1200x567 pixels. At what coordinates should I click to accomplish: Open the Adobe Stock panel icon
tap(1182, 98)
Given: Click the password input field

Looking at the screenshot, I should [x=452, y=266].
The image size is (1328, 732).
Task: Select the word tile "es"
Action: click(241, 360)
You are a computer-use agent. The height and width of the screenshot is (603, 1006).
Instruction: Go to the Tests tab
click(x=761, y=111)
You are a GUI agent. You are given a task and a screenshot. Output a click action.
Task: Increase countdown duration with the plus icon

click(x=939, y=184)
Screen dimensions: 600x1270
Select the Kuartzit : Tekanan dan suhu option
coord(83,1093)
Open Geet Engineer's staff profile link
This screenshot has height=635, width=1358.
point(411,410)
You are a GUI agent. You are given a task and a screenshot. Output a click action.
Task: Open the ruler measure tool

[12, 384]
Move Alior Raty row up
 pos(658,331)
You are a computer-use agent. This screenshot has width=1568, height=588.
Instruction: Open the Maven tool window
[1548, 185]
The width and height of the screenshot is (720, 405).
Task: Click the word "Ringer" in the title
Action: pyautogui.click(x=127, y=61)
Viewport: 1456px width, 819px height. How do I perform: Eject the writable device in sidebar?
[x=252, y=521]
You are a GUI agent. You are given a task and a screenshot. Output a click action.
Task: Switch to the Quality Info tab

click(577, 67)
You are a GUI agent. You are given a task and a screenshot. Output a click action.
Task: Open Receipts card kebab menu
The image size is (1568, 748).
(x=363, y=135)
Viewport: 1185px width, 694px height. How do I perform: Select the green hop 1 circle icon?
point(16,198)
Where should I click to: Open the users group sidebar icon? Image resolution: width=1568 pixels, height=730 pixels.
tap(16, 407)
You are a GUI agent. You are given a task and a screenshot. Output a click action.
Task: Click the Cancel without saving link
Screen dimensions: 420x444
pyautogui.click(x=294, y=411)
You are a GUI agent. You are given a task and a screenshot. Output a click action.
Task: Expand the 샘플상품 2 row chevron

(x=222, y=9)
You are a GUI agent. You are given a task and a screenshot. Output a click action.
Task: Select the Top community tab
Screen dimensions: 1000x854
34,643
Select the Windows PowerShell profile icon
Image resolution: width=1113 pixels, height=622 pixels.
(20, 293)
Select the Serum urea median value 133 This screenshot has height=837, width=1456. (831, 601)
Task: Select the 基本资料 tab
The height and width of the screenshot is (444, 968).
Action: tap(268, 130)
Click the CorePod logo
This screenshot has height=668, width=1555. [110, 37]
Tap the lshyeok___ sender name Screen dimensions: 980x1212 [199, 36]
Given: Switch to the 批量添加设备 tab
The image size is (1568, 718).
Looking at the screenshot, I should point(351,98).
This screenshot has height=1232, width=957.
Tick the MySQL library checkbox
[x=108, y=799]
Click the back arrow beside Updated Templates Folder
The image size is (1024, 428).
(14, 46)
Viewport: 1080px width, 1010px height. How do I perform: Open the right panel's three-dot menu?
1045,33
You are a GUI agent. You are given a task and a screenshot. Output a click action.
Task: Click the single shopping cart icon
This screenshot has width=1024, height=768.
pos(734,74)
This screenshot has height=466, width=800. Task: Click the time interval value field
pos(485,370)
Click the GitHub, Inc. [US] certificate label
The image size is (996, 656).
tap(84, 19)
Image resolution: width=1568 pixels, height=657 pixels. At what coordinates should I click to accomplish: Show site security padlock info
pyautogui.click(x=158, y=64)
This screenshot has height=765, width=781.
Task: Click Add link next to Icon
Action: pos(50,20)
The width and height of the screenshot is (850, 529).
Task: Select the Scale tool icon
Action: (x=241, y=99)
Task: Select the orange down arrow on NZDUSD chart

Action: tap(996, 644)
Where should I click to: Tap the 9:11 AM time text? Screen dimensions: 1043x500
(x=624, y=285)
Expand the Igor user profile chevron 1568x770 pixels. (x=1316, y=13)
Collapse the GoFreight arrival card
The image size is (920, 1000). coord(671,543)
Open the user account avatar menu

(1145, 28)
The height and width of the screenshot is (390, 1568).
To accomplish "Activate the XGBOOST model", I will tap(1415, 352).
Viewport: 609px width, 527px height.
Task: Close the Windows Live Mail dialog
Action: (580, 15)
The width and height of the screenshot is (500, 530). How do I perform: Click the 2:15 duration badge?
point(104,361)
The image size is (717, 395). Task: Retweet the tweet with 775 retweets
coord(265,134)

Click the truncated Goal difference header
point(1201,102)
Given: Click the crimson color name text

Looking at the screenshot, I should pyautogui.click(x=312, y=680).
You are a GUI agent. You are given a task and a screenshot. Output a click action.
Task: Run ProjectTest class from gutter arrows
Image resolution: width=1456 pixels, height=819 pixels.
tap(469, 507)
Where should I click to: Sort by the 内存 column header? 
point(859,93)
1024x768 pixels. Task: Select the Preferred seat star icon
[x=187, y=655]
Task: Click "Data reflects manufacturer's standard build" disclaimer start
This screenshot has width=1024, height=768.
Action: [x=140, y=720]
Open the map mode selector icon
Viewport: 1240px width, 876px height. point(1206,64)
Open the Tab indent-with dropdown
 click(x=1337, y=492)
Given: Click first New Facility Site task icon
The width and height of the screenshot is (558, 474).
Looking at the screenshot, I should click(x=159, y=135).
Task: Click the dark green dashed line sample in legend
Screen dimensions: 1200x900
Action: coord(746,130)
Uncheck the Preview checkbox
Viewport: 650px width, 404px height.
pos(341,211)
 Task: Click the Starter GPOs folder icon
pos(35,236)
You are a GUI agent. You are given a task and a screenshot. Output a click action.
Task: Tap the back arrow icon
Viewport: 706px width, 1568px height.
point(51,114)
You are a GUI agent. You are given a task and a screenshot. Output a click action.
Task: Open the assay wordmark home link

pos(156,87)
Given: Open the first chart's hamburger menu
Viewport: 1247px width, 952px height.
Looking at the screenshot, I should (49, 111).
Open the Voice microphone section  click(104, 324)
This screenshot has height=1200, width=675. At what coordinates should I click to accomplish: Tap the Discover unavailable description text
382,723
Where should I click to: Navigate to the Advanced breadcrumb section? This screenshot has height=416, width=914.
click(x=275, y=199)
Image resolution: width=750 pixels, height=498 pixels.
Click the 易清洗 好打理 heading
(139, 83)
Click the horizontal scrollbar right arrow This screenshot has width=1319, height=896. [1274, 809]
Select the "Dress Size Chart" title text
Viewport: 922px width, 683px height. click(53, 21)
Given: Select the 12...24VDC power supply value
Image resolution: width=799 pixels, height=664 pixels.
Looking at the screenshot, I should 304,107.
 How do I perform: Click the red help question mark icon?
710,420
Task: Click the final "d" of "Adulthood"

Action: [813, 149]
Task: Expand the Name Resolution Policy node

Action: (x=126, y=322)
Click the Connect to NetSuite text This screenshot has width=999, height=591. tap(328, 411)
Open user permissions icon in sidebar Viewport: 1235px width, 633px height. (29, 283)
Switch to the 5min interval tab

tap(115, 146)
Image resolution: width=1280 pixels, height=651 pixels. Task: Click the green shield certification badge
- - - - - - -
* Task requirements *
Reproduce every line of the listing above in which the string "first" appears.

* Answer for the task *
Given: Click first New Facility Site task icon
Given: Open the first chart's hamburger menu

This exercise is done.